Abstract

Glypicans are heparan sulfate proteoglycans that are attached to the cell membrane surface by glycosylphosphatidylinositol anchorage. Glypican-1 (Gpc-1) is the predominant heparan sulphate proteoglycan in the developing and adult human brain and is involved in developmental morphogenesis, growth factor and cytokine signalling. We determined the crystal structure of N-glycosylated human glypican-1 core protein at 2.55 Å resolution, which revealed a cylindrical, all α-helical fold (dimensions 120 x 30 x 30 Å), decorated with three major loops and containing the 14 cysteine residues conserved in all members of the glypican family (1). The Gpc-1 crystals were delicate, highly fragile plates, which displayed poor isomorphism, with cell dimensions varying between different crystals. These crystals also diffracted anisotropically, reflected in a Wilson B factor that was twice as large in the c* direction as in the a* and b* directions, which limited the effective resolution to 2.9 Å in the c* direction.
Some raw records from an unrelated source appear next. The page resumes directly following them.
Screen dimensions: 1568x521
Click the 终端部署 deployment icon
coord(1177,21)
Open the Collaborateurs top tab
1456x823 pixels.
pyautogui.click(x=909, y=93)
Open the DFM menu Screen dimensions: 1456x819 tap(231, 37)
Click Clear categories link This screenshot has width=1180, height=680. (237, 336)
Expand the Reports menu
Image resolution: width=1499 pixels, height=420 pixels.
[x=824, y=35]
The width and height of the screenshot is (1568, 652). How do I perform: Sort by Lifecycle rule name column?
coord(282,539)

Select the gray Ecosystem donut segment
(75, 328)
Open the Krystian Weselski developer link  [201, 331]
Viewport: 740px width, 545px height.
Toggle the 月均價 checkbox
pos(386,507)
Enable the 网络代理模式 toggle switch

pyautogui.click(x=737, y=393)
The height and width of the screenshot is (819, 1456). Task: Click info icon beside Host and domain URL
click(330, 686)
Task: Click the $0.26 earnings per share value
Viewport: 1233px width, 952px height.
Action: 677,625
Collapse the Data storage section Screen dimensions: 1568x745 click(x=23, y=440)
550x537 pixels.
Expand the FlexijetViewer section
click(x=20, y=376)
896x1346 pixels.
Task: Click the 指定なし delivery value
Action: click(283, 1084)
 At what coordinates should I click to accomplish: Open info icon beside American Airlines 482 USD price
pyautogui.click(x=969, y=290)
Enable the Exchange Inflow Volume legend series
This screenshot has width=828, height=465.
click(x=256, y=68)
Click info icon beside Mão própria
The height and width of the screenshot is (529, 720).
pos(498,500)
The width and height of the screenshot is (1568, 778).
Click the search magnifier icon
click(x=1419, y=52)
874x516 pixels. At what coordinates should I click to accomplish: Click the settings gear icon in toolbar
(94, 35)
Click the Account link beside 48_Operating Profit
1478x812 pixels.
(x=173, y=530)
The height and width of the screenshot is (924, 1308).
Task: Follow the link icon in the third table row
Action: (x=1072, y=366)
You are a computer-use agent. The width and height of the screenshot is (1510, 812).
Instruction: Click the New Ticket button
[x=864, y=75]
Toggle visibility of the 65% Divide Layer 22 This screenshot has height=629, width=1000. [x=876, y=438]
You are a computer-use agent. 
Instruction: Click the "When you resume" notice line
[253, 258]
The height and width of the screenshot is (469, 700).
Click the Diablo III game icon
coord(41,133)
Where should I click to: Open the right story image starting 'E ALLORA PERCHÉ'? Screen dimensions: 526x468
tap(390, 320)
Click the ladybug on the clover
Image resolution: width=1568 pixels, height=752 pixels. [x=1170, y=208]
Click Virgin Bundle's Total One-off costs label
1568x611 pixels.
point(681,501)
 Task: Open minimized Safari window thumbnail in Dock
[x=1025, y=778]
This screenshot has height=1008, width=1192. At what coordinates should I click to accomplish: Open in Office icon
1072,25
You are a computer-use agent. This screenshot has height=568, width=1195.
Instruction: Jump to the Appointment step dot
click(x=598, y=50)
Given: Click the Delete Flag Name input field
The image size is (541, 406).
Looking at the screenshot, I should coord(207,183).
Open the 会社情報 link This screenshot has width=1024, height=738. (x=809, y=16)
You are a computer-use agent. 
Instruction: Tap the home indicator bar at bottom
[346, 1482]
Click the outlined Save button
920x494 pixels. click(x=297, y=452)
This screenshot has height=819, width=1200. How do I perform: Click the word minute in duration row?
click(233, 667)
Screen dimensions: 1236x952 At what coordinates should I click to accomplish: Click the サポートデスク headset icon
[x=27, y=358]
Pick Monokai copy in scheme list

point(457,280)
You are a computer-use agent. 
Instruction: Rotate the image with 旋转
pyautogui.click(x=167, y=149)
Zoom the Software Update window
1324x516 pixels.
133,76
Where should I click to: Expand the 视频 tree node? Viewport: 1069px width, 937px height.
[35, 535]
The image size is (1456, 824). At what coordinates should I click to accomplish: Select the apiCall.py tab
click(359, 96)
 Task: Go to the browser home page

Recently we have shown Gpc-1 crystals to be a successful case for improvement in diffraction properties by controlled crystal dehydration using the humidity control device (HC1b), which delivers a humidified air stream of a precise relative humidity that can be used to alter the solvent content inside the crystals (2). The optimal dehydration protocol was developed by investigation of the parameters: final relative humidity RHf, dehydration rate and total incubation time Tinc. Of these, the most important was shown to be Tinc. After dehydration using the optimal protocol, the diffraction quality of the Gpc-1 crystals was clearly improved, with significant reduction in the anisotropy. This generated better, less noisy electron density maps, which allowed the building of previously disordered parts of the model and displayed well-defined side chains.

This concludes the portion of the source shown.